Si giocherà alle 14:30 di sabato 14 febbraio la partita valida per l’undicesima giornata – seconda di ritorno – di serie A, girone 1 (in altre parole la serie A1), tra il Petrarca Padova cadetto e l’Unicusano Livorno Rugby. Il match è in programma sul campo 2 dello splendido impianto patavino ‘Memo Geremia’. Sono stati i padovani a chiedere di anticipare l’impegno di 24 ore: richiesta sportivamente accolta dai labronici. Due squadre, a giudicare dalla classifica e dal loro ruolino di marcia, dal valore simile. Attualmente i biancoverdi, rispetto ai veneti, vantano tre lunghezze di margine. All’andata, lo scorso 26 ottobre, l’Unicusano si è imposta 26-14 (5-0 in graduatoria).
SIMONE GESI NELL’ITALRUGBY. Sempre nel pomeriggio di sabato 14, alle 14:10 locali (le 15:10 italiane), si giocherà a Dublino la partita valida per la seconda giornata del ‘Sei Nazioni’: gli azzurri, sette giorni dopo la splendida affermazione casalinga con la Scozia, se la vedranno fuori casa con l’Irlanda, battuta nel turno d’apertura dalla Francia. Nella lista dei convocati dal tecnico dell’Italia Gonzalo Quesada, in vista del match dell’Aviva Stadium, figura anche il trequarti ala livornese Simone Gesi, fresco reduce dalla brillante prova fornita, venerdì 6 a Rieti, con l’Italia XV, nella gara pareggiata con la Scozia A. Simone Gesi, che nel prossimo mese di maggio andrà a compiere 25 anni e che ha già all’attivo 5 caps, è uno dei tanti eccellenti giocatori nati e cresciuti nel vivaio del Livorno Rugby. Il suo esordio – giovanissimo – in una partita dei seniores si è materializzato con la maglia labronica, con quella casacca biancoverde indossata in precedenza dal nonno paterno Silvano, dal padre Stefano e dallo zio paterno Andrea; nella prima squadra livornese ha esordito – successivamente – anche suo fratello minore Alessandro. Simone Gesi, interamente formato nella filiera biancoverde, milita nelle Zebre. Si tratta di un trequarti velocissimo e talentuoso, particolarmente abile in fase offensiva. Merita la nuova opportunità con la maggior rappresentativa azzurra.
I QUATTRO AZZURRINI. Venerdì scorso, a Treviso, nel debutto nel ‘Sei Nazioni 2026’ di categoria, contro i pari età della Scozia, all’Italia under 20 non è bastata la meta del centro Coluzzi, condita da dieci punti di piede dell’apertura Fasti, per ottenere un risultato utile.
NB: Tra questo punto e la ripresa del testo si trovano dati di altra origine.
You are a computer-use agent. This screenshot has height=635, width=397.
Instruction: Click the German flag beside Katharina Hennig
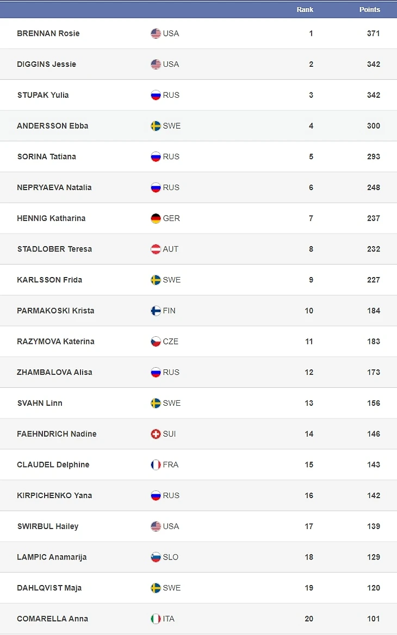(x=156, y=218)
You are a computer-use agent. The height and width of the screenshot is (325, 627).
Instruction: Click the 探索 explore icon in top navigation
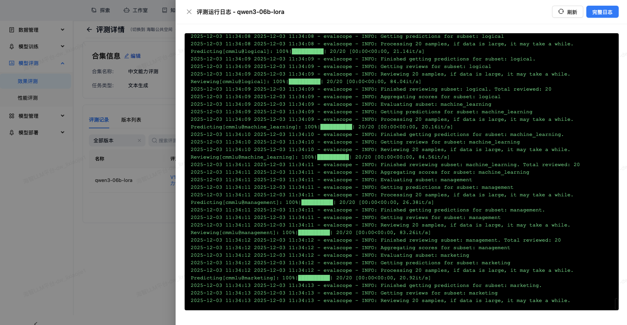click(94, 10)
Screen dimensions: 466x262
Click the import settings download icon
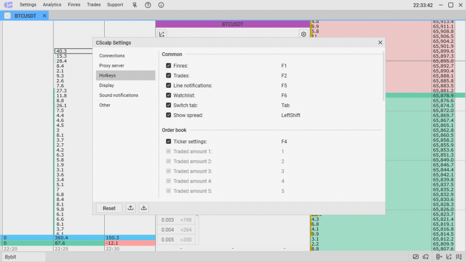(144, 208)
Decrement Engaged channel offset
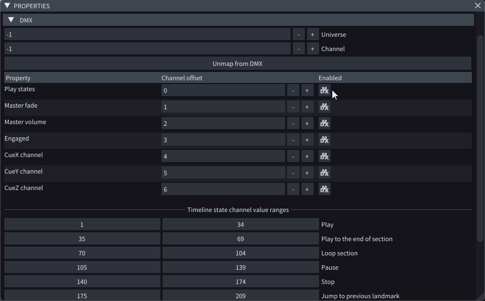Screen dimensions: 485x301 [x=293, y=140]
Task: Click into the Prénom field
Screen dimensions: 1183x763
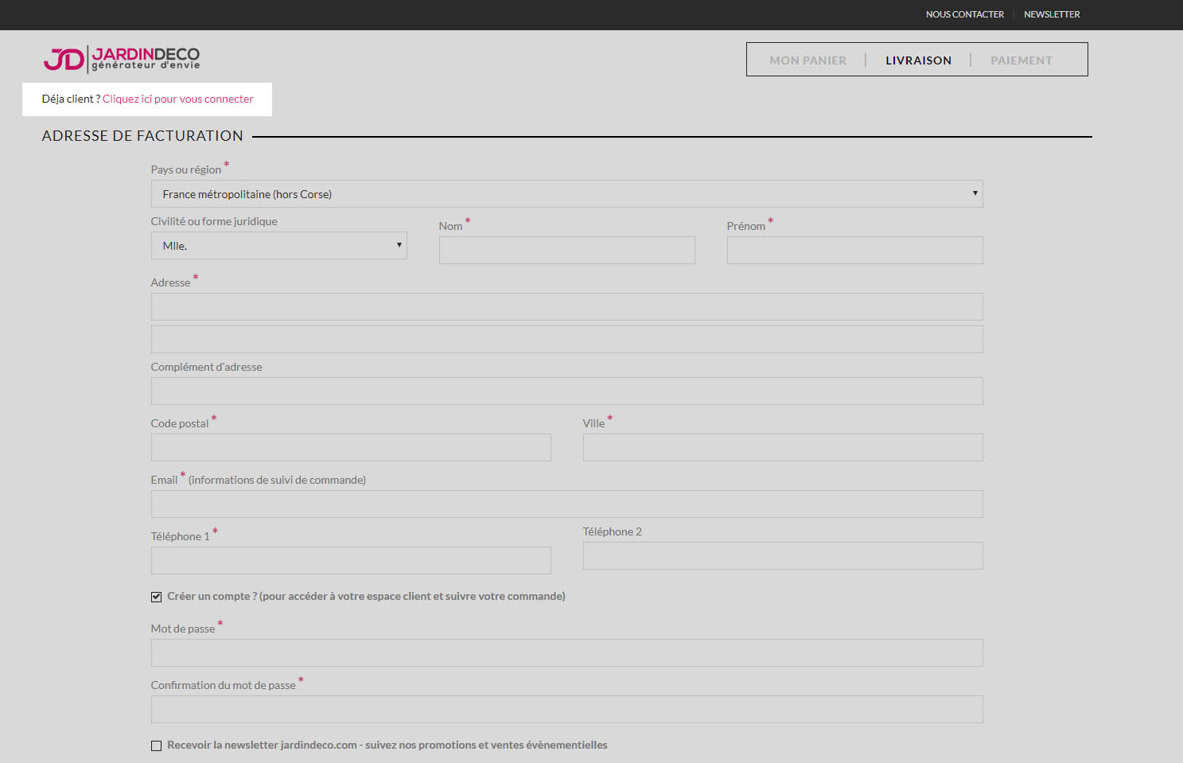Action: (854, 251)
Gli Azzurrini, che non hanno disputato un match memorabile, sono stati battuti dai pari età della Scozia 10-36. La squadra di Andrea Di Giandomenico tornerà in campo venerdì prossimo alla 20.45, in trasferta, contro l’Irlanda, altra partita che verrà seguita da tutto il club del Livorno Rugby – in diretta straming e davanti al televisore – con grande interesse. Contro la Scozia, positive le prestazioni dell’estremo Pietro Celi, del pilone sinistro Christian Brasini e del pilone destro Leonardo Tosi, atleti del Livorno Rugby, da tempo nel giro delle nazionali giovanili. Brasini e Celi, classe 2006, hanno giocato anche il ‘Sei Nazioni under 20’ dello scorso anno. Nel 2025, all’attivo di Brasini, anche il mondiale di categoria, peraltro disputato in Italia. Un torneo, quello iridato, che non vide protagonista Celi, fuori causa per infortunio. Brasini e Celi, contro la Scozia, sono stati impiegati nello schieramento titolare. Sono stati sostituiti, in contemporanea, al 12’ della ripresa. Per Brasini ‘classica staffetta’, programmata, con il pari ruolo Messori. Per Celi, cambio obbligato, per infortunio (l’atleta è uscito in barella). Tosi, classe 2007 – e dunque al suo primo anno nella nazionale under 20 – è entrato, peraltro in modo autoritario, in campo, all’11’ del secondo tempo, in luogo di Miroi. Celi, Brasini e Tosi, al pari di un quarto giocatore del Livorno Rugby, il tallonatore classe 2007 Jacopo De Rossi (non convocato per l’esordio nel ‘Sei Nazioni under 20 2026’ solo perchè alle prese con un malanno fisico), sono giocatori di altissimo profilo, che confermano l’ottimo lavoro svolto nel proprio eccellente vivaio dalla società biancoverde.